According to the New York Times, it looks like much of the pain is going to be placed on the backs of those with deposits of over 100,000 euros…

The revised terms under discussion would assess a one-time tax  of 20 percent on deposits above 100,000 euros at the Bank of Cyprus, which has the largest number of savings accounts on the island. Because the Bank of Cyprus suffered huge losses on bets that it took on Greek bonds, the government appears to be taking  depositors’ money to help plug the hole.

A separate tax of 4 percent would be assessed on uninsured deposits at all other banks, including the 26 foreign banks that operate in Cyprus.

Does that sound bad to you?

Well, if a deal is not reached, there is a possibility that those with uninsured deposits could lose everything.  According to Ekathimerini, EU officials are telling Cyprus to choose between a “bad scenario” and a “very bad scenario”…

The main question surrounds the future of the island’s largest lender, Bank of Cyprus. If unsecured deposits (above 100,000 euros) at all Cypriot banks are taxed then large savings at Bank of Cyprus are likely to be taxed between 20 and 25 percent. If the levy is not imposed on deposits at other lenders, the haircut for Bank of Cyprus customers will be much larger.

The option of a full bail in of Bank of Cyprus depositors is still on the table. As with the Popular Bank of Cyprus (Laiki), which is to go through a resolution process, the full bail in option could lead to deposits above 100,000 euros being lost. The only compensation for unsecured depositors will be shares in the “good” bank that will be created by a possible merger between the “healthy” Laiki and Bank of Cyprus entities.

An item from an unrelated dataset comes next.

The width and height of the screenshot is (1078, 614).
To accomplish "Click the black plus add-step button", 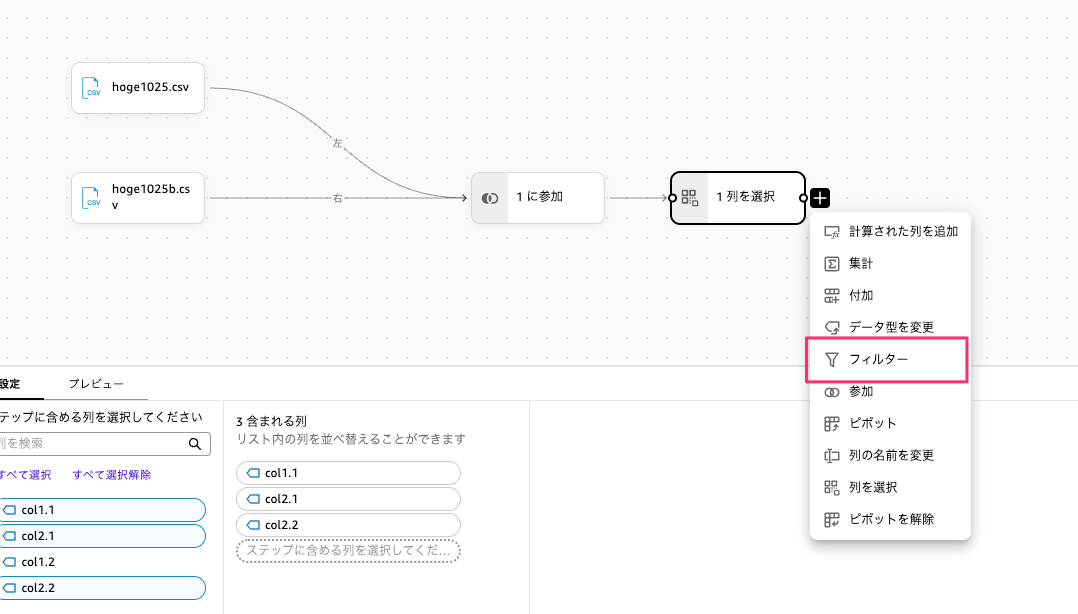I will 820,198.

When asked by Kathimerini how the Cypriot economy will survive if all company and personal deposits above 100,000 euros disappear from the country’s two biggest lenders, the EU official said: “Unfortunately, Cyprus’s choices are between a bad scenario and a very bad scenario.”

So what percentage of the deposits in Cyprus are uninsured deposits?

Well, nobody knows for sure, but according to JPMorgan close to half of the total amount of money on deposit in EU banks as a whole is uninsured.

Do you think that some of those people will start moving their money to safer locations after watching how things are going down in Cyprus?

They would be crazy if they didn’t.

And if you think that “deposit insurance” will keep you safe, you are just being delusional.

According to CNBC, very strict capital controls are coming to Cyprus.  These rules will apply even to accounts that contain less than 100,000 euros…

Financial controls are coming. Depositors with less than 100,000 euros may not lose their money outright, but they won’t like the restrictions–no matter how much they have in the bank. Limits on withdrawals, limits on check cashing, and perhaps even outright conversion of checking accounts into fixed term deposits are coming (translation: you don’t have a checking account, you have a bond from the bank).

A lot of people are going to lose a lot of money in Cyprus banks, and a significant percentage of them are going to be Russian.

And as I wrote about the other day, you don’t want to have the Russians mad at you.

According to the Guardian, Moscow is already considering various ways that it might “punish” the EU…

However, with Russian investors having an estimated €30bn (£26bn) deposited in banks on the island, the growing optimism about a deal was accompanied by fears of retaliation from Moscow. Alexander Nekrassov, a former Kremlin adviser, said: “If it is the case that there will be a 25% levy on deposits greater than €100,000 then some Russians will suffer very badly.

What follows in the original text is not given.